**TESTO DA LEGGERE**
-- -- --
Nell’immaginario collettivo, quando si parla di “mercati finanziari” si pensa a un’entità grigia, senza identità, quasi da temere.
In realtà, le decisioni su come e dove investire sono prese da persone in carne ed ossa, che scelgono sulla scorta di una serie di variabili, tra cui la coesione politica di un Paese, le dinamiche economiche e sociali, nazionali e internazionali.
Ad esempio, l’instabilità politica di uno Stato può mandare in “fibrillazione” i mercati, ma, allo stesso tempo, il timore di far scappare gli investitori può portare i governi a prendere decisioni che poi incidono sulla vita quotidiana. L’influenza, dunque, è reciproca.
Lo stretto legame tra i mercati e le variabili “extra-finanziarie” sta nella natura stessa di azioni e obbligazioni. Per entrambi questi strumenti, l’esito dell’investimento è legato a scelte e strategie di chi ha emesso l’azione o l’obbligazione, calibrate anche in virtù di macro-variabili esogene che, se interpretate correttamente, consentono di ipotizzare come si muoveranno i mercati.
-- -- --
**DATI FORNITI**
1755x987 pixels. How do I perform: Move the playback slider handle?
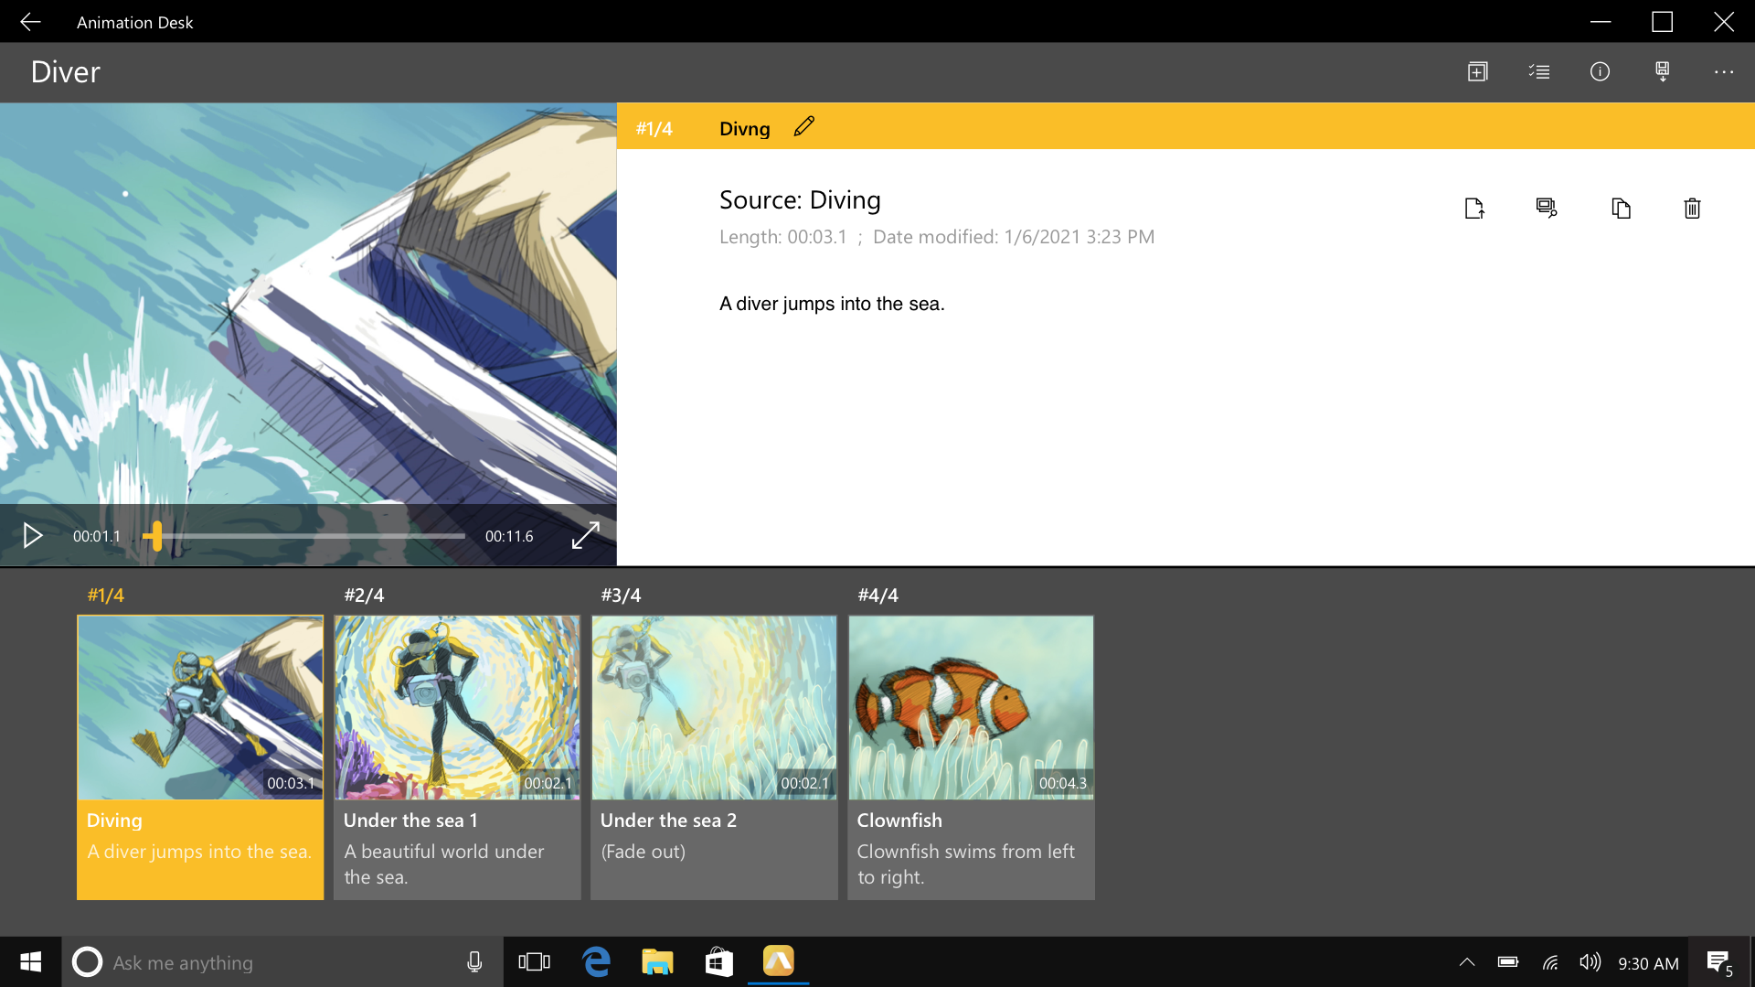154,536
-- -- --
**COSA FARE**
1. Trascrivi dal testo sui mercati finanziari il passo che parte dalle parole "Ad esempio, l’instabilità" e si ferma dopo "dunque, è reciproca.".
2. Rispondi a queste domande sul testo sui mercati finanziari.
(a) Chi prende le decisioni su come e dove investire?
(b) Che cosa può mandare in "fibrillazione" i mercati?
(c) In quali due strumenti l'esito dell'investimento dipende dalle scelte di chi li ha emessi?
3. Riprendi il testo sui mercati finanziari dal punto in cui si ferma e portalo avanti.

**RISPOSTE IN ORDINE**
1.
Ad esempio, l’instabilità politica di uno Stato può mandare in “fibrillazione” i mercati, ma, allo stesso tempo, il timore di far scappare gli investitori può portare i governi a prendere decisioni che poi incidono sulla vita quotidiana. L’influenza, dunque, è reciproca.

2.
(a) Persone in carne ed ossa.
(b) L'instabilità politica di uno Stato.
(c) Nelle azioni e nelle obbligazioni.

3.
Crescita economica, politiche monetarie e stabilità geopolitica: le prospettive per il 2018
Crescita economica
L’andamento dell’economia cosiddetta reale, collegata alla produzione e alla distribuzione di beni e servizi, è un indicatore da tenere in considerazione quando si guarda alle prospettive dei mercati azionari ed obbligazionari.
Un contesto economico in crescita implica maggiori consumi, maggiori scambi commerciali, maggiore produttività da parte delle imprese e introiti maggiori per gli Stati: tutto ciò si traduce in rendimenti positivi per gli investitori.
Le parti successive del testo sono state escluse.